Wyeth's unethical promotion - (left) SMA Gold "now even closer to breastmilk", idealizing text because as an inert substance it is still far away. (Right) In store promotion for the re-labelled SMA products in South Africa.

Wyeth formulas have been marketed in southern Africa under licence by Infacare. Wyeth has always denied any responsibility for labelling and other violations. However, it is now marketing its brands directly and has used this change to launch an aggressive promotion campaign, which has provoked a number of complaints. Nestlé, which has launched its own infant formula promotion campaign in southern Africa recently (see above), also reported Wyeth to the authorities. This demonstrates the fierce and dirty war taking place between baby food companies - in the US Wyeth observed a voluntary ban on advertising until Nestlé took it and other companies to court and began advertising itself!

Magazine advertisements in South Africa for Wyeth's S-26 brands (see left) which undermined breastfeeding and idealized artificial infant feeding were censured by the South African Advertising Standards Authority in May 2001. In a written submission the Department of Health stated the:

"picture and text 'our babies are about to have a face lift... implicates that babies will 'have a face-lift' with the breastmilk substitutes and therefore negates the superiority of breastmilk... In this regard, the Department of Health, which is the principal custodian on child survival issues, urges Wyeth to desist from contravening the Code."

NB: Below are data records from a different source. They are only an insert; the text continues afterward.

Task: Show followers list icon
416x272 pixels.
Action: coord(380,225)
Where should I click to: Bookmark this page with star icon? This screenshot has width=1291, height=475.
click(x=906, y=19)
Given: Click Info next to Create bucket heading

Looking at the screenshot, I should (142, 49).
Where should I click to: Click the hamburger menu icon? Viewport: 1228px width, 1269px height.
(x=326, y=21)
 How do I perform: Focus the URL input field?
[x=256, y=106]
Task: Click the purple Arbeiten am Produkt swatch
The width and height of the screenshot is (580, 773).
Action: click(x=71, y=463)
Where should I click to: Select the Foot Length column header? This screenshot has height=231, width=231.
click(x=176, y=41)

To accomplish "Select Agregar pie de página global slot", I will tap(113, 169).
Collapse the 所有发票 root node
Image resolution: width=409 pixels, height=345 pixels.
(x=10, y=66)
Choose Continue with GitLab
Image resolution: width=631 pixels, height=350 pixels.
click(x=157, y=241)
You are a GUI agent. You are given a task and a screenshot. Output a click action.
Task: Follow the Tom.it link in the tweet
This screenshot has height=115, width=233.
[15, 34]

A television advertisement showed a baby playing with a computer followed by a voice-over: "Because I have changed my infant formula to S-26 Promil Gold this computer is child's play". This implies that babies fed on S-26 formula will be more intelligent. Wyeth wrote to the ASA disputing that S-26 Promil Gold comes within the scope of the South African Code of Ethics as it is promoted for use from 6 months. This ignores the fact that it will still replace that part of a child's diet best provided by breastmilk - breastfeeding is recommended into the second year of life and beyond by the World Health Organisation. The S-26 brand name is used for Wyeth's infant formula as well as follow-on formula and advertising one product serves to advertise them all.

Suggested letter to the man responsible: Mr. John R Stafford, CEO, Wyeth, PO Box 8616, Philadelphia, Pennsylvania 19101, USA. Fax: +1 610 688 6228.

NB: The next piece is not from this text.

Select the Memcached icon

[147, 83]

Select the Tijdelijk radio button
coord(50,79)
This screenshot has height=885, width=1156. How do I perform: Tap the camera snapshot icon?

Wyeth has recently been censured by the South African Advertising Standards Authority for its promotion of S-26 products following a complaint by Nestlé and others. It is disappointing that Wyeth has opposed the ruling. Can you confirm that Wyeth will now accept the ruling and stop its unethical and irresponsible promotion of these products?

Wyeth attempted to argue that S-26 Promil Gold does not come within the scope of the South African Code of Ethics and similarly misrepresents the International Code of Marketing of Breastmilk Substitutes and subsequent, relevant World Health Assembly Resolutions.

The recent IBFAN monitoring report, Breaking the Rules, Stretching the Rules 2001, demonstrates that Wyeth violates these measures in many other respects.

This attitude may soon result in Wyeth and its parent, American Home Products, being targetted by an action similar to the popular Nestlé boycott, which is now active in 20 countries.

Boycott action will be less likely if Wyeth indicates that it will accept the baby food marketing policy of the World Health Organisation (as set by the World Health Assembly Resolutions).

Will you please provide a clear statement accepting that the International Code of Marketing of Breastmilk Substitutes and subsequent, relevant World Health Assembly Resolutions are minimum requirements for all countries?